8

Анхель Шенкс
Я не помнил даже его имени, не то что особенности характера и вообще что он из себя представляет. Действительно запомнилась мне его необычайная странность, обособленность, его вечное нежелание с кем-либо контактировать — не знаю, правда, понятия не имею, зачем он вообще ушёл из враждебной нам компании. Такие, как он, обычно становятся абсолютно нейтральными к кому бы то ни было, кроме самих себя, и их совершенно не волнует, что происходит в коллективе, пока это прямо их не касается. Но, надо сказать, к концу обучения нейтральных уже не осталось — эта борьба между нами с Антоном и остальными одноклассниками захватила всех, вовлекла в себя весь класс, и каждый уже был заинтересован в её исходе, зависел от этого лично. Хотя я всё равно не понимаю, чего ему не жилось среди наших противников; впрочем, нам, наверное, лучше, что всё было именно так.

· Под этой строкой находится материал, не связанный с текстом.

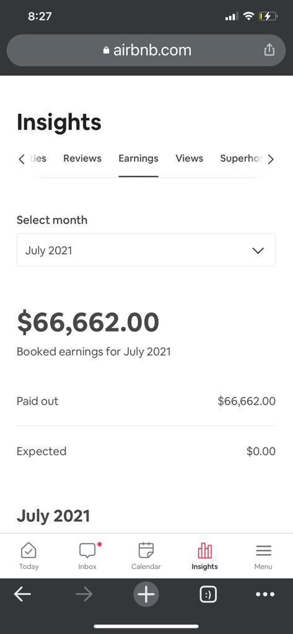The height and width of the screenshot is (634, 293).
Task: Open the browser tabs switcher icon
Action: pos(208,594)
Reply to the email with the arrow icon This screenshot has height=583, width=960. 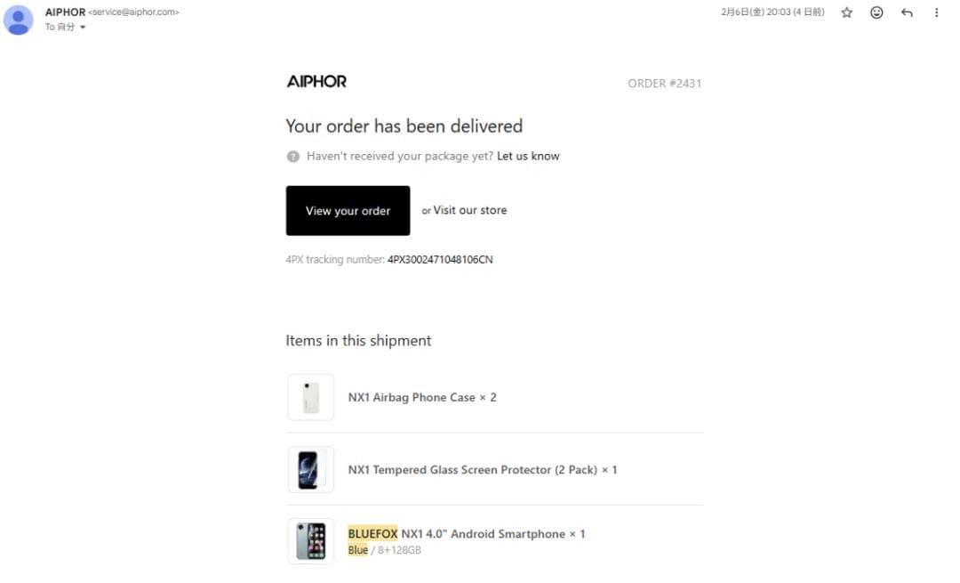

В общем, необычный это тип. На уроках он, как ни странно, учился, в любое другое время слушал какую-то музыку в наушниках — что уж говорить, он даже в драку лез с ними. Невозможно было угадать, о чём он думает в определённую минуту, и вполне возможно, что он вообще ни о чём не думал и не волновался. Но беззаботным назвать его тоже язык не поворачивался — скорее отмороженным.

Помню, однажды в коллективе зародился слух о том, что он наркоман; это прозвище прочно закрепилось за ним вплоть до конца обучения, заменив настоящее имя. Конечно, он не был наркоманом, хотя, если честно, своим поведением и кошмарным внешним видом немного его напоминал. Антон (обычно я, кроме него, никому не говорил ни слова) никак не называл его, лишь обходился жестами.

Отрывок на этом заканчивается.